● AIM OF THE EXERCISE
Nothing outside the range below should be printed. Output exactly the lines from the line with "This screenshot has width=999, height=818." to the line with "Click the Save floppy disk icon", both included.

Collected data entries
--------------------
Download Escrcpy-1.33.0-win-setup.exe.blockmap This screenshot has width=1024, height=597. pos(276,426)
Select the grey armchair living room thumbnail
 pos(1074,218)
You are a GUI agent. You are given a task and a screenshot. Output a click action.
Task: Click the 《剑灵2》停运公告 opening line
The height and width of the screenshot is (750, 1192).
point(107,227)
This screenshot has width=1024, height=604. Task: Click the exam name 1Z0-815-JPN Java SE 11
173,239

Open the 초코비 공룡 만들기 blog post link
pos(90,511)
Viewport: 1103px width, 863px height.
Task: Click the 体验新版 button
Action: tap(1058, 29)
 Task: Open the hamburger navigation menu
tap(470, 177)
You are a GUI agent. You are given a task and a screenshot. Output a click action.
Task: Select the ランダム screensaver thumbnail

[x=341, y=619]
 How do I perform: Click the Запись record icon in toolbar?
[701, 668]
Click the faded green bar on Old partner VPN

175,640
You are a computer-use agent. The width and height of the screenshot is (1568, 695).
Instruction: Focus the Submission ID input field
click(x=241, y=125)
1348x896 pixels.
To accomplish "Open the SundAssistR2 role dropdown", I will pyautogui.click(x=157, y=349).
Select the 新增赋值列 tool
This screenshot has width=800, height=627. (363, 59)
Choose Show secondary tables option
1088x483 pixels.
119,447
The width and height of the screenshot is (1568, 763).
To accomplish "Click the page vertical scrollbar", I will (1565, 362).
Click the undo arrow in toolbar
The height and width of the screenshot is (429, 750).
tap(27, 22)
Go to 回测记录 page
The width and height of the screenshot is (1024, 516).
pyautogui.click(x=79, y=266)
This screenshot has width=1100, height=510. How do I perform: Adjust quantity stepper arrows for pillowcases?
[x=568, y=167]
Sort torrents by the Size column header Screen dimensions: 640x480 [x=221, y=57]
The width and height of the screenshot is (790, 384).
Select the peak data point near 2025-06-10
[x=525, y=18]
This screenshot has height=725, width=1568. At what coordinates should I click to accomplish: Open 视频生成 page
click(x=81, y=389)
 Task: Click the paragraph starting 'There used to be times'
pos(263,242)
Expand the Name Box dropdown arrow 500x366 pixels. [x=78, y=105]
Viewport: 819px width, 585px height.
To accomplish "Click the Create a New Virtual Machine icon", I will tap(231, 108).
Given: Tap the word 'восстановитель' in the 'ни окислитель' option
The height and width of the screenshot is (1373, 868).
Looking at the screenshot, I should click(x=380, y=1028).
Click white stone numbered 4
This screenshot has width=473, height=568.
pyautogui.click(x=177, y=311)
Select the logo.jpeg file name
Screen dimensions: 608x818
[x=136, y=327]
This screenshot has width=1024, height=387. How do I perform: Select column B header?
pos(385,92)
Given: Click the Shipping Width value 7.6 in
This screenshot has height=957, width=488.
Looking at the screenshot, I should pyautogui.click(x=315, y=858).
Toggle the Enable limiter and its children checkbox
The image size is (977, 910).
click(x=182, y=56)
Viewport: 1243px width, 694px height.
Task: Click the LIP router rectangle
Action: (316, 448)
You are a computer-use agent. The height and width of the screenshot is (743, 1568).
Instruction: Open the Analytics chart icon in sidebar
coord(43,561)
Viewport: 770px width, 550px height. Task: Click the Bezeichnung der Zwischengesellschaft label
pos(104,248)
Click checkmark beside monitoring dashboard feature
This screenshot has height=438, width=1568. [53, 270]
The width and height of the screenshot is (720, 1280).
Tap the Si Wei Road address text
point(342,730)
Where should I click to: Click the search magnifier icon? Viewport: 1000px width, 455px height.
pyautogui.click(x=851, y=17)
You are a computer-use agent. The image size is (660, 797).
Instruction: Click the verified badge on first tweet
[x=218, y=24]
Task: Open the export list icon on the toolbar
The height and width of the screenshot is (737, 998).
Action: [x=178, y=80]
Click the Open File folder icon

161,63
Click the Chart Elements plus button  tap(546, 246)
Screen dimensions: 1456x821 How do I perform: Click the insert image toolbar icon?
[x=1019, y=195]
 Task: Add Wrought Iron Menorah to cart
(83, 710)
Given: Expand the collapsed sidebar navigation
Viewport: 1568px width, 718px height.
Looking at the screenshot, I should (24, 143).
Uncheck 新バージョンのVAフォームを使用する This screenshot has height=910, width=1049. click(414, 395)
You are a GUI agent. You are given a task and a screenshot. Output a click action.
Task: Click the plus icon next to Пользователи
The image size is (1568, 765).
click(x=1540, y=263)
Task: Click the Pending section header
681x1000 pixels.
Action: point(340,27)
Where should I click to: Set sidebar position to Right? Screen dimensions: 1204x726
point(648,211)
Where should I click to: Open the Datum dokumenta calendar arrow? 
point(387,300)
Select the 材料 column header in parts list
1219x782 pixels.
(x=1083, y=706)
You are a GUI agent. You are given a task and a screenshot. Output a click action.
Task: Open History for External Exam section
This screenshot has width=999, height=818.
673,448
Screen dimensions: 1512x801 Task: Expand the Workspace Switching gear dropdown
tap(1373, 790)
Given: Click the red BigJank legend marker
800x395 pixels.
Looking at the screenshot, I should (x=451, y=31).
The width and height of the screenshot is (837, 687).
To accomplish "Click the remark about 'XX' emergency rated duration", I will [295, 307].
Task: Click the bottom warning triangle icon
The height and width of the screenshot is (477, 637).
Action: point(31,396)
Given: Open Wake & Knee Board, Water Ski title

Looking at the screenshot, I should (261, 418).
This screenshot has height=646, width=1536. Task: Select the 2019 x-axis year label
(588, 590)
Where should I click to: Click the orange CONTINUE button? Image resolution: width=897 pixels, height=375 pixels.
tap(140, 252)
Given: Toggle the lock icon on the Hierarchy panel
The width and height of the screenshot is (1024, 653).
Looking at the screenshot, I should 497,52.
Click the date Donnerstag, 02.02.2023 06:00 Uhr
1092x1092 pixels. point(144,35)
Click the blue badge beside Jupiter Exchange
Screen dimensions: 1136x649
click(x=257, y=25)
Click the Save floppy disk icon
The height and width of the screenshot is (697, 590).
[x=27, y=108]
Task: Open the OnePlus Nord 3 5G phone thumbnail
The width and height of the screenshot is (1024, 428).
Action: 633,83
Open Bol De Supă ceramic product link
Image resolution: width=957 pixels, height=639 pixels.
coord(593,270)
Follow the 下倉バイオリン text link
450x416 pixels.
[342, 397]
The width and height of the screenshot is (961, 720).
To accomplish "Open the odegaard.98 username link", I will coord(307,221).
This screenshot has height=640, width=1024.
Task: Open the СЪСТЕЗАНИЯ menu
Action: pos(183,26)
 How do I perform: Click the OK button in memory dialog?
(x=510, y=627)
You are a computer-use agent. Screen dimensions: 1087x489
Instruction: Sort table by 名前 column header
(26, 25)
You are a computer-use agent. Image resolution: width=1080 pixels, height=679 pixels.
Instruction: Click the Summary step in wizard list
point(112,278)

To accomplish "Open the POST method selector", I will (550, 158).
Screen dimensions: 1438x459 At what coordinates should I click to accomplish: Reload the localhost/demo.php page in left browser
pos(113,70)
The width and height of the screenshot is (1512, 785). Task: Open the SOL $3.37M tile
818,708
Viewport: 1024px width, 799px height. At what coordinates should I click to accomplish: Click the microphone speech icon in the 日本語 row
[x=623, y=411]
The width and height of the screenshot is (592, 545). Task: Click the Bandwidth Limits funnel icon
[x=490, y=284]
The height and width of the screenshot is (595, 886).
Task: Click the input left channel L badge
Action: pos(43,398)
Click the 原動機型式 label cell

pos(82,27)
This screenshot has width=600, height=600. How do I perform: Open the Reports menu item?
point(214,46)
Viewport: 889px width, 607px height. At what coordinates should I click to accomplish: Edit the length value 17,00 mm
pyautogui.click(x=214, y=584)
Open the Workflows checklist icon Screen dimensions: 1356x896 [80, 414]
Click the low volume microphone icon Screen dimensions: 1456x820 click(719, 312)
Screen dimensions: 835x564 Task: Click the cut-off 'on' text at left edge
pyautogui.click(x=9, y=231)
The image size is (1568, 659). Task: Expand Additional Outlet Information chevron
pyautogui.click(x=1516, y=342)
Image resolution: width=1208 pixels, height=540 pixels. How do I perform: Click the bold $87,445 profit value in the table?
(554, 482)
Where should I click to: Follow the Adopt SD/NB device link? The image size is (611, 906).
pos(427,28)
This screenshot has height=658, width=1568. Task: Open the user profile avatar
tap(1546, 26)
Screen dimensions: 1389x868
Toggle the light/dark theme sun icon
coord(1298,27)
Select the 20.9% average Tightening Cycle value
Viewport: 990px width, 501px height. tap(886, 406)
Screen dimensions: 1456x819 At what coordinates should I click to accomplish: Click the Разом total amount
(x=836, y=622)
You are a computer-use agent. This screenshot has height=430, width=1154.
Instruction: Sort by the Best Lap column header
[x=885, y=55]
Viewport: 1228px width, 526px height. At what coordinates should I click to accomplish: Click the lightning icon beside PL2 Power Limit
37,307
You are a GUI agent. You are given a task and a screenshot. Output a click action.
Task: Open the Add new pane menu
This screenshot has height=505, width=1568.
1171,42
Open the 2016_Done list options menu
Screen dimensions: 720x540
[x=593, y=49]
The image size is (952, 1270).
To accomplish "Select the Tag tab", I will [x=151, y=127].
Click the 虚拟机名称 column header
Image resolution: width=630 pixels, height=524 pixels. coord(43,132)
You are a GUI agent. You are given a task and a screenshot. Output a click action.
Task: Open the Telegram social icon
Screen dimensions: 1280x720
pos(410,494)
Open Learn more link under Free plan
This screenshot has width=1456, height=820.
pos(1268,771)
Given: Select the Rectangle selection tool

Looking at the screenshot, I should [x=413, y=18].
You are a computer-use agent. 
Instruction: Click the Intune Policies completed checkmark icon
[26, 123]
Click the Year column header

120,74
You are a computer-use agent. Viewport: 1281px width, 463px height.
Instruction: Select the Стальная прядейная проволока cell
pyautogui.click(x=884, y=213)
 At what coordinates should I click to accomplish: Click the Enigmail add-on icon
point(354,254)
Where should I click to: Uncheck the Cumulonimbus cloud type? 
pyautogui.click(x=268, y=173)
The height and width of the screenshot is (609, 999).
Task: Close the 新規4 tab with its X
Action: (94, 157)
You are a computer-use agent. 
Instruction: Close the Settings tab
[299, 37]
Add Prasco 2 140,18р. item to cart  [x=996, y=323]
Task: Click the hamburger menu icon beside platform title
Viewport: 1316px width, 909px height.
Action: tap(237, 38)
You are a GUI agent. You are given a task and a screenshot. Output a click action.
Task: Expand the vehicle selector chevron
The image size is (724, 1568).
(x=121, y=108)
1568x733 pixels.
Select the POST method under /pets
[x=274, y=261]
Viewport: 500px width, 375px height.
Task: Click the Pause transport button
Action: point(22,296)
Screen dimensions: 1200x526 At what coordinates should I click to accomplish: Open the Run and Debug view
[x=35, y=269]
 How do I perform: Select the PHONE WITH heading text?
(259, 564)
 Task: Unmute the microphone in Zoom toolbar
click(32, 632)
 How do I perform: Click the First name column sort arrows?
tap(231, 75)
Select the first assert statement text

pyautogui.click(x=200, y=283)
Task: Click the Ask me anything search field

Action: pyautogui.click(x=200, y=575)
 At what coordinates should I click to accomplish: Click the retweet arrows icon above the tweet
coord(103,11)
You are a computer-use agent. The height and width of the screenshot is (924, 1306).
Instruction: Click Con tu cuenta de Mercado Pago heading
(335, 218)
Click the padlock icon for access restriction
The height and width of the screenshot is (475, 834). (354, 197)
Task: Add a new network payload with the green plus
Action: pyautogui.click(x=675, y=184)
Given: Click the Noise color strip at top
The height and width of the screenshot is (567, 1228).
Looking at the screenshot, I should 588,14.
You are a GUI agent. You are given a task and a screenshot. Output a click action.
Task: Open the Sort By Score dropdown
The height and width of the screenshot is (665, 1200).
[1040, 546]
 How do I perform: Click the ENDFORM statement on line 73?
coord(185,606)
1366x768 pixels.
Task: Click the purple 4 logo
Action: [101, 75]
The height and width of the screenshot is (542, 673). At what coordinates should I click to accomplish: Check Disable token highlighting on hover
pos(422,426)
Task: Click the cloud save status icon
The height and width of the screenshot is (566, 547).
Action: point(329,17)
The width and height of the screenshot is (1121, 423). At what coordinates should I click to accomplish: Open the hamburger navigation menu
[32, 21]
--------------------
● RESULT FOR THIS EXERCISE
This screenshot has width=999, height=818.
673,448
Screen dimensions: 1512x801 Task: Expand the Workspace Switching gear dropdown
tap(1373, 790)
Given: Click the red BigJank legend marker
800x395 pixels.
Looking at the screenshot, I should (x=451, y=31).
The width and height of the screenshot is (837, 687).
To accomplish "Click the remark about 'XX' emergency rated duration", I will [295, 307].
Task: Click the bottom warning triangle icon
The height and width of the screenshot is (477, 637).
Action: point(31,396)
Given: Open Wake & Knee Board, Water Ski title

Looking at the screenshot, I should (261, 418).
This screenshot has height=646, width=1536. Task: Select the 2019 x-axis year label
(588, 590)
Where should I click to: Click the orange CONTINUE button? Image resolution: width=897 pixels, height=375 pixels.
tap(140, 252)
Given: Toggle the lock icon on the Hierarchy panel
The width and height of the screenshot is (1024, 653).
Looking at the screenshot, I should 497,52.
Click the date Donnerstag, 02.02.2023 06:00 Uhr
1092x1092 pixels. point(144,35)
Click the blue badge beside Jupiter Exchange
Screen dimensions: 1136x649
click(x=257, y=25)
Click the Save floppy disk icon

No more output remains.